Oui, les produits de consommation préemballés doivent porter les mentions obligatoires en anglais et en français partout au Canada. Le Québec impose en plus des règles renforcées sur la présence du français, jusque sur l'emballage et les inscriptions gravées. Une étiquette uniquement en français ne suffit pas non plus : le bilinguisme joue dans les deux sens.
Faut-il un courtier en douane au Canada ?
Ce n'est pas une obligation légale, mais en pratique la quasi-totalité des importations commerciales passent par un courtier en douane agréé, mandaté par l'importateur canadien. Il dépose la déclaration auprès de l'ASFC et avance parfois les taxes. Demandez à votre client qui est son courtier avant le premier envoi : cela fluidifie tout le dossier.
Combien de temps prend un fret aérien entre Paris et Montréal ?
Le vol direct dure environ sept heures et demie, et le porte à porte se situe généralement entre 2 et 4 jours en incluant l'enlèvement, le dédouanement canadien et la livraison. Le délai réel dépend surtout de la réactivité du courtier en douane de votre client. Un dossier transmis avant le décollage permet une mainlevée dès l'arrivée.
Quels produits sont particulièrement contrôlés à l'entrée au Canada ?

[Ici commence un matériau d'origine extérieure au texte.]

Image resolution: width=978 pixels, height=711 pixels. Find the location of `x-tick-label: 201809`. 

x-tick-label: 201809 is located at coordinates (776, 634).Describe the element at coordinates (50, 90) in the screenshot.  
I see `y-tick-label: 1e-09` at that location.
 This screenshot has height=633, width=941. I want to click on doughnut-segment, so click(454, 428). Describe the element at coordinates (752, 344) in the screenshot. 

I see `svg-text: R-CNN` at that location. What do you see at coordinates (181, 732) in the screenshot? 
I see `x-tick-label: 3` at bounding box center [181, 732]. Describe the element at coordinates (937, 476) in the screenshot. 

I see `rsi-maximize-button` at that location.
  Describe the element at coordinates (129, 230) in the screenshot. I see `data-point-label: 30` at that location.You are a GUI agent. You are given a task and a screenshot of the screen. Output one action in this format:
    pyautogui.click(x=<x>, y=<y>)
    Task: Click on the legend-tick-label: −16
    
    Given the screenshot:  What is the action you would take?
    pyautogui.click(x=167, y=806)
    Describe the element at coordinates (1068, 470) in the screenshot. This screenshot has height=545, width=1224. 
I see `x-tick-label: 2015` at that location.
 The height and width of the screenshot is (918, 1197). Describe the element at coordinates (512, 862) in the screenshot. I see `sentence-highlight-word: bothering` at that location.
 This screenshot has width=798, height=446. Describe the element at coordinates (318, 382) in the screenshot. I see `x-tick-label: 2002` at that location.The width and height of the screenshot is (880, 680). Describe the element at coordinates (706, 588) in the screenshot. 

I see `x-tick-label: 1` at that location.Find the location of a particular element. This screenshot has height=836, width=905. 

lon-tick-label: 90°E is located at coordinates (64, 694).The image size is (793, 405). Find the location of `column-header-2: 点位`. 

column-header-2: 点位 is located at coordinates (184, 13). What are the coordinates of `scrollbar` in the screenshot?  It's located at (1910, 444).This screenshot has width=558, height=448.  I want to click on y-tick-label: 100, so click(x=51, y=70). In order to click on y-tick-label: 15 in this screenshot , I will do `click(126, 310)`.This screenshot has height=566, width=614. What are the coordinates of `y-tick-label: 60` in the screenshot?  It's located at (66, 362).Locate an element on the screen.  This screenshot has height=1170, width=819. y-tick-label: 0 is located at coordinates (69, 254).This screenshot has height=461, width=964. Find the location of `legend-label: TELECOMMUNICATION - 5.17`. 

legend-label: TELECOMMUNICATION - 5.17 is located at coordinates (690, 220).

Les aliments, végétaux, produits d'origine animale et emballages en bois, contrôlés par l'Agence canadienne d'inspection des aliments, ainsi que les produits de santé et cosmétiques soumis à Santé Canada. Certains exigent une licence ou un enregistrement préalable de l'importateur. Vérifiez le régime de votre code SH avant de confirmer la commande.
L'importateur canadien doit-il avoir un numéro particulier ?
Oui, il doit détenir un numéro d'entreprise attribué par l'administration fiscale canadienne, assorti d'un compte import-export actif. Sans ce numéro, la déclaration d'importation ne peut pas être déposée et la marchandise reste bloquée à l'arrivée. C'est un point à vérifier avec votre client avant le tout premier envoi, pas à l'atterrissage.